En résumé, le monde des personnages quand ils sont morts, c'est notre vie à nous. Mais ce que nous dit la série, c'est qu'à un moment les personnages ont l'anamnèse de la vie sur l'île et donc qu'on pourrait nous aussi avoir l'anamnèse de notre propre nature.

Le récit de cette dernière saison change de sens selon la perspective dans laquelle on le regarde. Du point de vue des personnages, il n'y a pas de doute. Dans cette dernière saison, ils sont morts et ils se retrouvent. Du point de vue du spectateur, le récit commence à s'estomper et on retourne dans notre vie. La mort des personnages, c'est la vie des spectateurs. Le récit qui s'achève, c'est le monde du spectateur qui commence. Et ce monde est loin d'être idéal.

À cela, LOST propose cela dit une solution qui passe par l'anamnèse, par le fait de retrouver notre véritable nature. C'est une sorte de proposition un peu gnostique, un peu dickienne. L'épisode avec Desmond où il y a les plongées successives dans l'eau et les états de remémoration qui commencent à apparaître s'appelle Happily Ever After, ce qui renvoie à la fin des contes de fées. Mais ce Happily Ever After renvoie à un joyeux très très terne, à un joyeux très limité.

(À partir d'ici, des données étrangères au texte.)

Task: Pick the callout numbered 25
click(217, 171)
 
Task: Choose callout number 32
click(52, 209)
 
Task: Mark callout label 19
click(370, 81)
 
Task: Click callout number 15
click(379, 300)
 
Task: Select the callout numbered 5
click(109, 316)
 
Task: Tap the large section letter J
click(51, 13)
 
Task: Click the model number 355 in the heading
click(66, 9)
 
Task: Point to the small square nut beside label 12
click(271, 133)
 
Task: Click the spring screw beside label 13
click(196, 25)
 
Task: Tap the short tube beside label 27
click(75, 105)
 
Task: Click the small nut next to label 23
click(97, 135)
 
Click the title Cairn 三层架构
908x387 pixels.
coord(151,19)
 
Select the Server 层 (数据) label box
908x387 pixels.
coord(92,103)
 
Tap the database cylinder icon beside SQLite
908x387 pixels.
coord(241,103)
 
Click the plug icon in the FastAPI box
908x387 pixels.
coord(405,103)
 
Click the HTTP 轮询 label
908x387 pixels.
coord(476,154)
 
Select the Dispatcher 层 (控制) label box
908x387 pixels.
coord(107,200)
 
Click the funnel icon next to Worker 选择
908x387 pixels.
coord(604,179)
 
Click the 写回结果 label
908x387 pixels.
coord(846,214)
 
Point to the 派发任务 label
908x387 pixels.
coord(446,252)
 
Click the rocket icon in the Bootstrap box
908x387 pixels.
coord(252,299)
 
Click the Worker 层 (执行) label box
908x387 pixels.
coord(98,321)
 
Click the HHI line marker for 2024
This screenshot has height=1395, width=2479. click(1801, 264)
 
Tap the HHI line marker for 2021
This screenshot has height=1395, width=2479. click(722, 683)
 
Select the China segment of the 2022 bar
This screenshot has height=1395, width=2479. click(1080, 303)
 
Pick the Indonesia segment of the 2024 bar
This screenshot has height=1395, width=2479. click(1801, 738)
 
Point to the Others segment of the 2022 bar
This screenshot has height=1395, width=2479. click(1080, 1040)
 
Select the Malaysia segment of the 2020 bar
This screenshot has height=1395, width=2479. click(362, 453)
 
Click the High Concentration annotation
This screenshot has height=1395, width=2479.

Du coup, l'adresse qui est fait au spectateur dans la saison 6 est contraire à l'attente du spectateur. Le spectateur s'attendait à retrouver l'état de perte figuré dans un archétype comme l'île et à pouvoir aller à l'aventure. Ce qu'a fait la série, c'est exactement l'inverse : elle est partie de l'archétype pour rester dans le même état. Elle dit au spectateur "vous étiez perdus et vous êtes encore perdus".